These comments are direct quotations from the Hansard documents.

Avian Flu

Mr. Chuck Strahl (Fraser Valley, CPC): Mr. Speaker, yesterday in the Fraser Valley the Canadian Food Inspection Agency rolled its equipment on to a local duck farm and killed 40,000 birds.

It killed them even though the flocks appeared healthy as all tests to date indicated they did not have the type of virus that is harmful to other poultry or to humans. It killed them in spite of the fact that if it had waited for 24 hours it would have had conclusive blood tests either way.

After three months of avian flu concerns in the valley, why does the CFIA not have a scientific, rules based protocol in place to deal with the specialty bird growers in the Fraser Valley?

Hon. Bob Speller (Minister of Agriculture and Agri-Food, Lib.): Mr. Speaker, in fact, the Canadian Food Inspection Agency does exactly that.

First, how we have worked in this situation is how we have worked in agriculture. We bring in the producers, the processors, and the provincial government. We work very closely with them to ensure that the actions we take are first and foremost in conformity with the best science that we know.

Second, we want to respect the farmers and their farming practices.

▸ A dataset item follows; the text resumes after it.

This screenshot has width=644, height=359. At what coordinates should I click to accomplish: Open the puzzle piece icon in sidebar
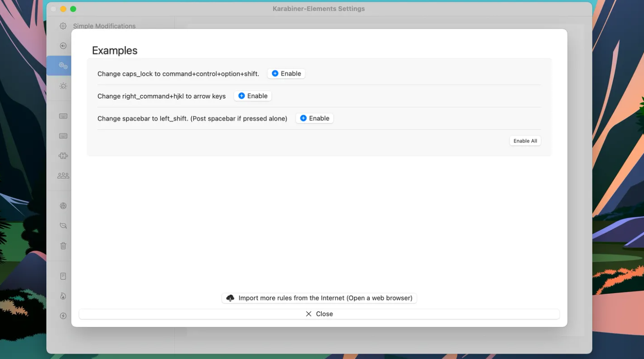(x=63, y=156)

Mr. Chuck Strahl (Fraser Valley, CPC): Mr. Speaker, I wish that were true. The minister will remember the last time the agency dealt with specialty birds. It killed thousands of pigeons and squab in the valley. Then a week later it came back and told the farmers that it was a mistake, that it should not have killed them, and that it was not a problem in the Fraser Valley at all.

The other problem is on the compensation front. The minister sent out cheques to many of the farmers in the valley. That is appreciated even though it does not cover all the costs. The problem now is that farmers have letters saying that the agency wants that money clawed back.

Will the minister assure us that the money will not be clawed back and that farmers will receive full compensation for the full costs of the value of their flocks in the Fraser Valley?

Hon. Bob Speller (Minister of Agriculture and Agri-Food, Lib.): Mr. Speaker, as I said, the Government of Canada is working very closely with the municipalities, the province, the producers and the processors to ensure that the approach we take is an approach that respects the right to farm and, in fact, respects the best science that we know.

The Canadian Food Inspection Agency is working very hard. The CFIA has Canadians from all across Canada working for it who have come to the member's part of the country to help eradicate this disease. Our goal is to first and foremost eradicate this disease.